The next thing I knew, mom was gone….

I don’t remember much else until the jeep was towed into camp, bent, twisted, the life beat out of it.  Dad and mom arrived soon afterwards, with dad sporting a Band Aid and stitches on his forehead from a loose shoulder belt that wacked him during the crash.

After multiple renditions from differing perspectives, this is the most accurate story of the crash that I can remember.

Jim Carter had made it up a rut-filled hill in Otis, a built flat fender based on the CJ-3A Chassis with a Parkette body, but not without some difficulty.  Next, the Ayers family had tried to make it up in their CJ-3B, but the ruts proved too much and they were forced to pull off of the hill, but managed not to tip over on the side hill.  After they were winched up the hill, it was dad’s turn.

Dad was driving a CJ-5 had a Chev 327 with 4:11 gears and a posi rear end. It was never anything fancy, just the family jeep that carried dad to work on the weekdays and the family into adventure on the weekends.

Importantly, the CJ-5 also had a rollcage which he had installed early that spring.  Roll cages had become popular and were becoming pretty standard fair for WWJC Jeeps.

So normally, the family jeep would have had our family in it; but curiously, the kids stayed behind on this day, hence the reason we were playing at the river.  With mom watching over us, Dad had been traveling with a Club member named Karen Brown.  Before going up the hill, Dad had suggested to Karen she jump out of the passenger seat before he tried to climb the hill. He was a bit worried about this hill.
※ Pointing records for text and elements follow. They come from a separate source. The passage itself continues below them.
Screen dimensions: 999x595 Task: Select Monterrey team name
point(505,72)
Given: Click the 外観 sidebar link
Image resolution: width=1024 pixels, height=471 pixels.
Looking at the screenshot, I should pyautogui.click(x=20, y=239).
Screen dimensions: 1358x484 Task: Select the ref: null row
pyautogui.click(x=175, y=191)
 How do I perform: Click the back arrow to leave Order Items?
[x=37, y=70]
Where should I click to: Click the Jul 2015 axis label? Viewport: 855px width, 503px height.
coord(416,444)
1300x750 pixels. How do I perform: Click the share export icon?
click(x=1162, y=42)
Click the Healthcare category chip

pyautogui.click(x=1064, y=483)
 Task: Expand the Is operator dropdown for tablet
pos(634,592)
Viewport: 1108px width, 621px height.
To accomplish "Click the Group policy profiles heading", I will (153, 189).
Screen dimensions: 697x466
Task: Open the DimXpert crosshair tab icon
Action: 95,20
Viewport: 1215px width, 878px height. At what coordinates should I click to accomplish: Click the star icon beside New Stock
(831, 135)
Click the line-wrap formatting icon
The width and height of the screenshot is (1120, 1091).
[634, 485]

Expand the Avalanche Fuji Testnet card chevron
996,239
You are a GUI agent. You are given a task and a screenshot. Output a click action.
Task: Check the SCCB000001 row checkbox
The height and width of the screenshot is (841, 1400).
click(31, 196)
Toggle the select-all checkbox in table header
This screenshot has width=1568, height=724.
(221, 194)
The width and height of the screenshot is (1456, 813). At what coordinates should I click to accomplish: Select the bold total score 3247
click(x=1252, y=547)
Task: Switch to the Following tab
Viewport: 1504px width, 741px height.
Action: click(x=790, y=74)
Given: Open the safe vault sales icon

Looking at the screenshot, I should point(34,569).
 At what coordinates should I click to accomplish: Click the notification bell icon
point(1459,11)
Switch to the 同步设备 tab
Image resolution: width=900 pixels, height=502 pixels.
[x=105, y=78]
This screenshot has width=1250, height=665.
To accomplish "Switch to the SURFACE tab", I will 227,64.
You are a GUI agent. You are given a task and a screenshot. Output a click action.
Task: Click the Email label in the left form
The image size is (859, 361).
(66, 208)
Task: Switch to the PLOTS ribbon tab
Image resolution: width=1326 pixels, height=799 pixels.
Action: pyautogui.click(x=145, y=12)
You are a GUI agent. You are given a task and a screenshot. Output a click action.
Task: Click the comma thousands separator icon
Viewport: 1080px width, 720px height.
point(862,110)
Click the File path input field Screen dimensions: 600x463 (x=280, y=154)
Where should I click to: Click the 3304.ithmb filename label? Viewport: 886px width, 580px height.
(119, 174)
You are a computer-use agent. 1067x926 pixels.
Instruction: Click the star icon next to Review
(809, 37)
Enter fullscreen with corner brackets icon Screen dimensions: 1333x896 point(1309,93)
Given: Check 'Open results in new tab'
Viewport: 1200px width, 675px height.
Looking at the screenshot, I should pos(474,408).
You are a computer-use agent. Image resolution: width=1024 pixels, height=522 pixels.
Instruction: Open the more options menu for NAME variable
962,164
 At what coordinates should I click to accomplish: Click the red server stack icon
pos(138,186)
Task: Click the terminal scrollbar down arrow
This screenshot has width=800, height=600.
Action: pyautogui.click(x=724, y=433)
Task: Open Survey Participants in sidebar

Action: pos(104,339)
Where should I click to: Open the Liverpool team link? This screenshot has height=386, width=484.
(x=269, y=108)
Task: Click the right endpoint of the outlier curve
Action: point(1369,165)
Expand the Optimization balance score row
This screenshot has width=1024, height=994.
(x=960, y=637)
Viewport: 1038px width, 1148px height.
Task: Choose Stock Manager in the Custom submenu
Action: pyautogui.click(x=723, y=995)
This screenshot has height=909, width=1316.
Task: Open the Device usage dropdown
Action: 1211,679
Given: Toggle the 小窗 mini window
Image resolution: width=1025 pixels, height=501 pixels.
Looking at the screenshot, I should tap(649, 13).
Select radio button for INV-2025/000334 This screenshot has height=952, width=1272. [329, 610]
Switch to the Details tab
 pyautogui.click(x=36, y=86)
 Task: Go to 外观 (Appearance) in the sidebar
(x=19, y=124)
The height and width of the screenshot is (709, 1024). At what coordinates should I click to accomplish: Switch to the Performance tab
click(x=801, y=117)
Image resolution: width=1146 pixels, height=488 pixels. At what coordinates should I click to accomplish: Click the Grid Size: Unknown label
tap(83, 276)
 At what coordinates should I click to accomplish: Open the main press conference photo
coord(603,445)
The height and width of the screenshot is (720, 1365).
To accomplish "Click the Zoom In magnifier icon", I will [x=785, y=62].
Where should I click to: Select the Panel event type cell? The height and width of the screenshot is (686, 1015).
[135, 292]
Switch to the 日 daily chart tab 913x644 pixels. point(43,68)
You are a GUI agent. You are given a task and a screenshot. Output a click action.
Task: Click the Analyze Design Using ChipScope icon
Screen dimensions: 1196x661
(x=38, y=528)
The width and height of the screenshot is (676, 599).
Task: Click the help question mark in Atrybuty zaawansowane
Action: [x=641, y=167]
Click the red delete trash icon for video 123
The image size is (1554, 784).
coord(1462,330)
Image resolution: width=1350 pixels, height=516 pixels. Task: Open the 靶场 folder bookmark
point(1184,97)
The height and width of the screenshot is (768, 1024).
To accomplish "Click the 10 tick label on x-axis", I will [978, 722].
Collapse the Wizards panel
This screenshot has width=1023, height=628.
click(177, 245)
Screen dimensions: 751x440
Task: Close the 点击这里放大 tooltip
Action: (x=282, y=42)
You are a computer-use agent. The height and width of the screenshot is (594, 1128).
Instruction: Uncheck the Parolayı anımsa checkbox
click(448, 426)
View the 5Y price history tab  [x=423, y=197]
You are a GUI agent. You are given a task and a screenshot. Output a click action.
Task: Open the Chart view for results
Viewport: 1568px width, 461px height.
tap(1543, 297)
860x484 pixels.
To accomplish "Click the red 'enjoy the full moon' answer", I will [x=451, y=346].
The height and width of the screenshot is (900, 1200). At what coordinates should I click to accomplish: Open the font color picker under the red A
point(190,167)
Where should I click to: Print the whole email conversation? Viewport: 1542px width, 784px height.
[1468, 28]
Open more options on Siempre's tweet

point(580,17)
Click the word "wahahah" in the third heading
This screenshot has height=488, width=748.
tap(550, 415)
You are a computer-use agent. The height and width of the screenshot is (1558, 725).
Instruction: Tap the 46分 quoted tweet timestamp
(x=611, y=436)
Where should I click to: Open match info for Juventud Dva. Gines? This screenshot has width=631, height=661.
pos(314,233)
With Karen out, dad made a run at the hill.  Everything was fine until he was about 3/4’s up the hill when the front popped up enough to bounce the back up slightly too. When the jeep came back down, all the weight landed on the rear wheels.  At that point, forces collided in a perfect storm that caused the rear drive line to corkscrew apart.  Dad said he knew immediately that he had a problem so he pulled onto the sidehill like the Ayers did.  The problem was that his jeep didn’t want to stay there.

I felt the jeep lurch and I could tell it was going to roll.  So, I held onto the steering wheel and muttered, ‘here we go’.  I don’t remember much about the roll other than I grabbed a hold of the steering wheel with all my might.  I could hear the sounds of stuff falling out, metal crunching and felt the pain from getting hit by a loose shoulder strap.

The other club members watched helplessly as Dad started his roll.  In little time, the jeep would execute 3 barrel rolls and 2 end over end cart wheels, reaching 10 ft or so in the air.  The windshield would get thrown a 100ft and land without a scratch or crack (and would be reused). The fenders, hood, grille and rear corners looked like a loosing fighter whose blood oozed black oil and green radiator fluid.

The roll cage would crack in places where dad welded it, but the professional welds held (leading dad to make sure he built an even stronger roll cage with his rebuild).  The impact on the rear rollcage loop caused the rear quarter panels to collapse (So, in the next rebuild, dad built a sub-loop that went from underneath the rear quarter panels and connected to the frame).

When that beaten and bruised jeep was pulled into camp, I was in awe, too young to understand how much work was involved to rebuild it.

Though we’d remain in the club for another 10 years or so, looking back I now understand how this event caused a break with the club — the lack of involvement in the club combined with the my sister’s blooming interest with horses lead to less and less time with our extended jeep club family.

At 45 (this post was written in 2010) , I am now 3 years older than Dad was when he wrecked at age 42.  I suppose there is something fitting about the both of us rebuilding a jeep at the same age, he rebuilding after a wrecked Jeep and me rebuilding after metaphorically rolling down a hill in a big crash with a business.  I suppose we both had the tumbles of our lives ….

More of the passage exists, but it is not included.